The Virgin & the Wheels
- first edition of The Virgin & the Wheels
- Author: L. Sprague de Camp
- Cover artist: Don Maitz
- Language: English
- Genre: Science fiction
- Publisher: Popular Library
- Publication date: 1976
- Publication place: United States
- Media type: Print (hardback)
- Pages: 191 pp

= The Virgin & the Wheels =

1976 collection of short science fiction novels by L. Sprague de Camp

The Virgin & the Wheels is a collection of two short science fiction novels by L. Sprague de Camp, published in paperback by Popular Library in 1976. An E-book edition was published by Gollancz's SF Gateway imprint on September 29, 2011 as part of a general release of de Camp's works in electronic form.

==Contents==
===The Virgin of Zesh===
Originally published in Thrilling Wonder Stories, February 1953. Earth missionary Althea Merrick, stranded on the planet Krishna and fleeing from an unwanted marriage to a Viagens Interplanetarias official, joins a scientist and poet en route to a utopian Terran colony on the island of Zesh.

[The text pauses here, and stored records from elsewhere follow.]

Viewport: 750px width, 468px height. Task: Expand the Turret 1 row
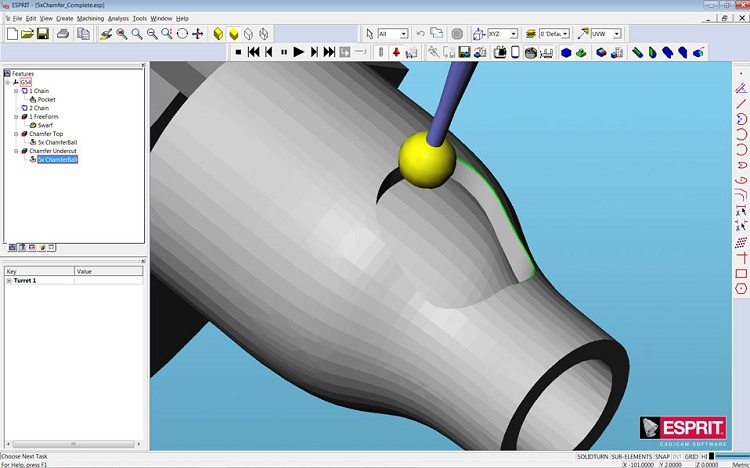pos(9,280)
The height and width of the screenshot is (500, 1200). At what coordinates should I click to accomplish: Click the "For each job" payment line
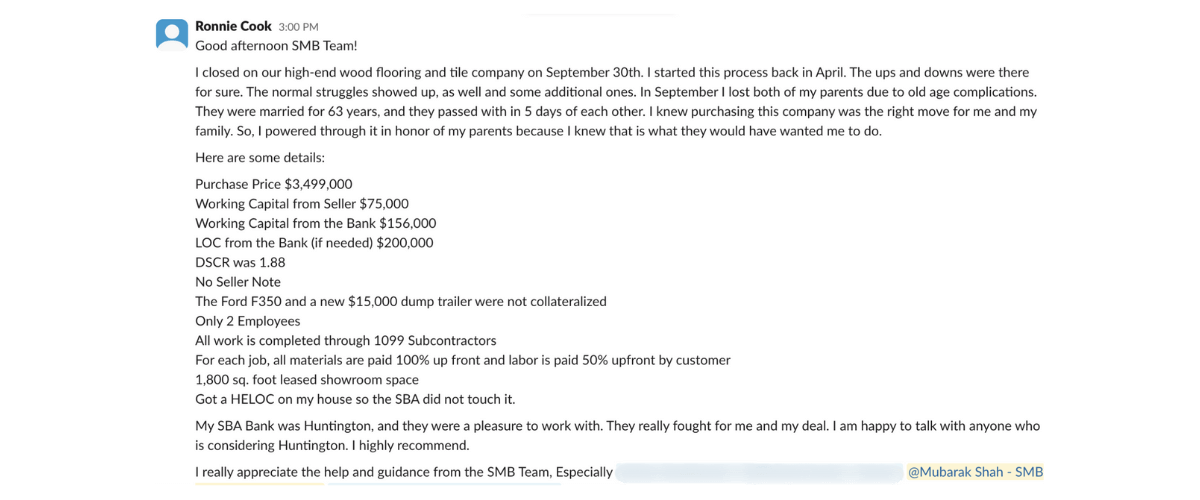coord(462,360)
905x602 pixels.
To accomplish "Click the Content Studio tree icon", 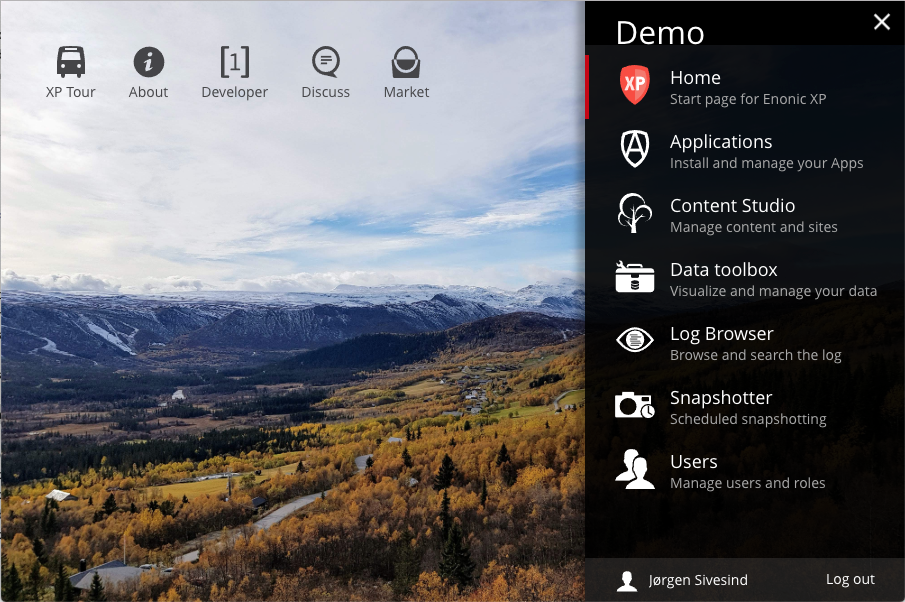I will pyautogui.click(x=634, y=213).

There she becomes embroiled in the affairs of some peculiarly intelligent aborigines. The story satirizes contemporary pseudoscientific movements and has some parallels to Daniel Keyes's novel Flowers for Algernon, which it predates.

===The Wheels of If===
Originally published in Unknown, October 1940. Lawyer Alister Park is inexplicably torn from his normal existence and thrust into a series of alternate worlds. Each morning he discovers he has become someone else, in a world changed from his own. Ultimately he finds himself a bishop in Vinland, an America that might have been had the early Anglo-Saxons converted to Celtic Christianity and the Franks lost the Battle of Tours. The displacement of his consciousness turns out to have been incidental to a plot directed against his other self, Bishop Scoglund, whose campaign to extend civil rights to Vinland's native inhabitants, the Skraelings, has aroused opposition. To get home Park must continue his counterpart's struggle while somehow unraveling the mystery of how to reunite the minds of all his selves with their proper realities.